RAG in Practice: Exploring Versioning, Observability, and Evaluation in Production Systems

Author(s): Adil Said

Originally published on Towards AI.

I’ve seen a few posts on LinkedIn recently declaring RAG systems are dead.

The core argument? “Context windows are getting bigger, so who needs retrieval anymore?”

It got me thinking. RAG only really entered the mainstream about a year or two ago. So why the premature funeral?

Sure, context windows have expanded, but does that eliminate the need for retrieval?

I don’t think so. Here’s why:

Cost & latency scale linearly with context size. Dumping your entire knowledge base into a prompt isn’t efficient.
Relevance filtering still matters. RAG gives you control over what context is passed.
Traceability and source attribution are key in regulated or high-stakes domains.
Most enterprise knowledge bases exceed even long context windows.

So no, I don’t think RAG is dead. But it is maturing alongside LLM-powered applications.

Which is why I wanted to do this project. I wanted to explore what LLMOps really means in practice, essentially MLOps, adopted for large language models. So I decided to explore RAG systems.

Here are the questions I wanted to answer while doing this project:

How do we track and evaluate quality without labelled data?

Most traditional machine learning (ML) systems rely on ground-truth labels. RAG systems might not have that luxury.

What does observability mean in a retrieval-based or LLM-powered system?

It’s not just about latency and uptime, but how do we get visibility into retrieval quality, context relevance, and user satisfaction?

How do you design a stack that’s modular, monitorable, and scalable?

Microservices? Monolith? Where do these services live, and how do they talk to each other?

What does model versioning mean if you’re not training the model yourself?

You might be using hosted or open-weight models, so how do you track upgrades, API changes, or fine-tuning?

What does data versioning look like when your “data” is a knowledge base, not training sets?

In RAG systems, your documents are your data. So, how do you track changes across documents and embeddings? How do you track prompt templates?

Before diving in, it’s worth saying that this field is a rapidly evolving space.

What’s considered best practice today might shift tomorrow.

One thing to know is that the core principles of observability, evaluation/testing, reproducibility, modularity and versioning always hold up.

System Architecture Overview

To explore these questions hands-on, I built a RAG system.

It’s fully containerised and orchestrated with Docker Compose, so you can spin it up yourself locally. GitHub link at the bottom of the page.

RAG in Practice: Exploring Versioning, Observability, and Evaluation in Production Systems — Source: Image by the author — System Architecture Overview — Arrows showcase the flow of data and which services talk to which

I went for a microservice architecture, with each core part of the RAG pipeline handled by its own containerised service.

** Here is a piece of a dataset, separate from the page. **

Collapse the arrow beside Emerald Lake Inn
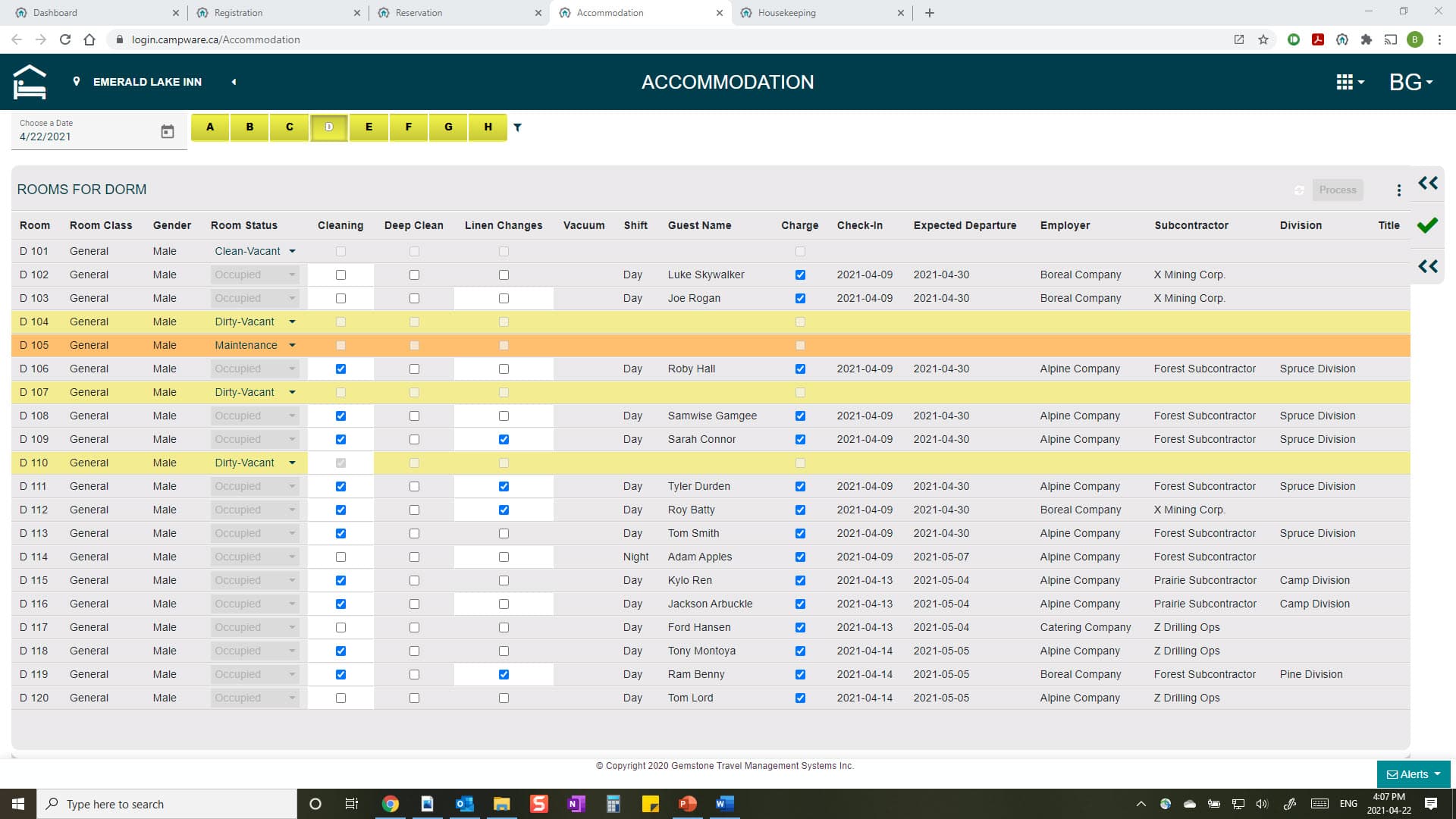Screen dimensions: 1456x819 [x=234, y=82]
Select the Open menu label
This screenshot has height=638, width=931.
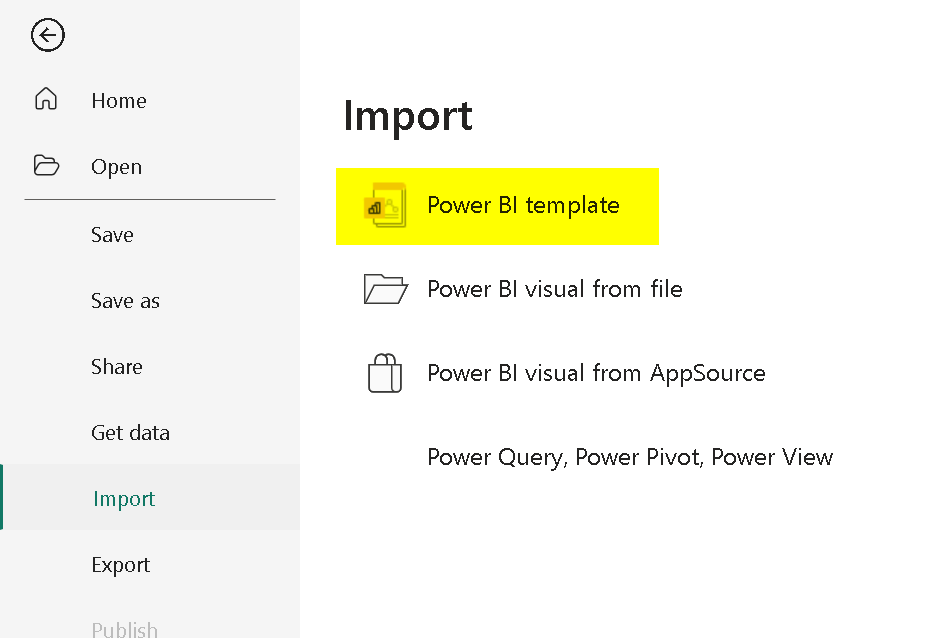click(116, 167)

At the centre is a FastAPI orchestrator, which exposes three endpoints — /metrics, /embed, and /query — and acts as the glue that coordinates ingestion, embedding, vector storage, retrieval, generation, and logging.

This approach gives a few benefits:

Easier to swap components (e.g. different embedding or generation models)
Clear separation of concerns
Scalable services that can evolve independently

In the next sections, I explore how I approached the core principles I mentioned earlier — versioning, observability, evaluation, and model deployment and what they look like in a real RAG system.

Data Versioning

In traditional ML workflows, data versioning usually refers to tracking training, validation, and test datasets. It’s mostly about ensuring reproducibility and understanding how model performance changes as the data evolves. It’s also just good practice — it gives you a safety net, so you can roll back if something breaks or goes sideways.

But in the context of RAG systems, you’re most likely not training your own model, so you don’t have training data in the traditional sense. So, what does data versioning mean in this context?

Instead, your “data” is the knowledge base, the raw documents, articles, PDFs, and internal content that you embed and retrieve from. That means versioning here is about ensuring that your embeddings and responses can be traced back to the specific version of a document they came from.

This becomes important because:

Documents change over time, and so do the embeddings.
Once embedded, content is detached from its source version.
Without tracking, it’s impossible to know which version of a document influenced a model’s response.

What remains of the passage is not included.